Bush Team Uses Immigration Issue to Try to Re-Establish Party Control

The Republican Party’s stunning loss in the 2012 election demonstrates one thing clearly: its demographic base is shrinking. Many in the conservative movement have suggested that a comprehensive solution to the immigration problem must be found so that the Hispanic community can move beyond immigration, thereby opening up the population to secondary concerns, which are largely conservative.
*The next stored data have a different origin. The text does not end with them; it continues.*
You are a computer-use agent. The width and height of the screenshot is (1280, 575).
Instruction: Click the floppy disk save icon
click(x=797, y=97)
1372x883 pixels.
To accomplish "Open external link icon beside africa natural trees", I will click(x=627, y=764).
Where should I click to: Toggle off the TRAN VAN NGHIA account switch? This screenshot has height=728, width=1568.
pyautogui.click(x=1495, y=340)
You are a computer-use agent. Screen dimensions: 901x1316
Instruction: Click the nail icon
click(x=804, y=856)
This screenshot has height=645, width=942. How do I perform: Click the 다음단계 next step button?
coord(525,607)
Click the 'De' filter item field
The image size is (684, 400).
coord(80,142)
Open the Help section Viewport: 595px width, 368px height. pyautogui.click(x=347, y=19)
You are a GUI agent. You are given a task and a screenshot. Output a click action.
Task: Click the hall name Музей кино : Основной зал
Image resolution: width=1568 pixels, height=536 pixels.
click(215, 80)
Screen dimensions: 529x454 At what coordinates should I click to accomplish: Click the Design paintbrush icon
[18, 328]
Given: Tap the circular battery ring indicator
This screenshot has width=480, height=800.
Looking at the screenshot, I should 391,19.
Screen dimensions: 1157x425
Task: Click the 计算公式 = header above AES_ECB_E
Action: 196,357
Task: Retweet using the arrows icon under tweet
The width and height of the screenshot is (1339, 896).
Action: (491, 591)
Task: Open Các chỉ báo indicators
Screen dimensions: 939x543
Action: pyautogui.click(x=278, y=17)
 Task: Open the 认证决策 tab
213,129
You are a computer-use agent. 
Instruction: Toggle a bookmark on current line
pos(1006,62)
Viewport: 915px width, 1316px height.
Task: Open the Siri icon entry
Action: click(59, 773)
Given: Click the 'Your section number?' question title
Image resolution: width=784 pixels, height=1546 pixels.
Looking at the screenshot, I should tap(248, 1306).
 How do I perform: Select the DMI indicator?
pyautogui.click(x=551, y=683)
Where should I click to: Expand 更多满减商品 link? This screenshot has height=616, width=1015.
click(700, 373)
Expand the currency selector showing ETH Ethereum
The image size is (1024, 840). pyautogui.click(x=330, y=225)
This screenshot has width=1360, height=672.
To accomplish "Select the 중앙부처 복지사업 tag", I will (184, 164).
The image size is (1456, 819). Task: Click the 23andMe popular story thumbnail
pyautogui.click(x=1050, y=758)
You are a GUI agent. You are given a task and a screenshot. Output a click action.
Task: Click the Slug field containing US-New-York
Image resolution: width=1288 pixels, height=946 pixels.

That’s certainly a debate worth having. But unfortunately, the usual suspects in the establishment Republican Party are now seizing control of the immigration debate in order to maintain control over the base of conservatives who are sick and tired of establishment Republicans taking them for granted and ignoring their concerns. The establishment Republican Party has picked the one part of George W. Bush’s record that conservatives seem to be reconsidering — immigration — and is now using that issue in order to wedge Bush-type conservatives back into power.

Thus the sudden resurrection of George W. Bush as spokesman for the immigration reform issue.

Bush spoke at a conference regarding immigration that just so happened to be sponsored by the George W. Bush Institute and the Federal Reserve Bank of Dallas. He stated that when the U.S. discusses the merits of immigration, it should “do so with a benevolent spirit and keep in mind the contribution of immigrants … Immigrants have helped build the country that we’ve become and immigrants can help build a dynamic tomorrow … America can be a lawful society and a welcoming society at the same time.” Immigrants bring “new skills and new ideas” and “fill a critical gap in our labor market,” he said.

All of this is true. But Bush is the wrong spokesperson. And this is all a concerted power play by big government conservatives to retake the party. They contend that the single issue about which Republicans should be most concerned is immigration, and therefore that the Party should embrace the lead spokesperson. Then they trot out George W. Bush as that spokesperson.

But while the Party’s immigration position must be tackled, it must not be seen as the be-all, end-all. It is simply untrue that Hispanics had as profound an impact on the 2012 election as establishment Republicans are claiming. As Byron York has written, quoting a New York Times analysis of the election, statistics showed key states would still have voted for Obama even if Hispanics had voted in far greater numbers for Romney. In Wisconsin, he wrote, “if every single Hispanic voter in Wisconsin had cast a ballot for Romney, Obama still would have won.” And the same fact emerged from New Hampshire and Iowa. In Ohio, where Obama won 53% of the Hispanic vote, he would have won with as little as 22% of that vote. In Virginia, Obama beat Romney with Hispanics 65% to 33%. But if Romney had gotten 65%, and Obama 33%? Obama still would have won the state. Thus the claims of the centrality of the Hispanic vote are simply fallacious. Which means that even if Bush is the most prominent spokesperson for immigration reform, that should not make him the spokesperson for the Republican Party.

The second problem here is the sudden appearance of former President Bush on the national scene after he was quiescent during the campaign. It is no accident that his brother Jeb is making noises about running. The wealthy Republicans on both coasts are totally out of touch with middle America and the standards they adhere to, as well as ungrateful to the Tea Party that helped them win Congress. The speaking engagement by George W. Bush was planned months ago, which means that the establishment figured that if the Romney ship went down, they would be perfectly positioned to use the immigration issue as a way to reinvigorate support for the Bush compassionate conservative brand.

George W. Bush is a very fine man, but because he spent money like a Democrat, for the foreseeable future he will be viewed as a failed president. His assumption of leadership under the guise of immigration reform is a warning shot across the bow to conservatives who have the right, especially after their massive success in 2010, to take over the party. Conservatives must consider their position on immigration; comprehensive immigration reform may be worthwhile. But no matter what, they must not allow George W. Bush and Bush’s conservative-lite to become the face of that position.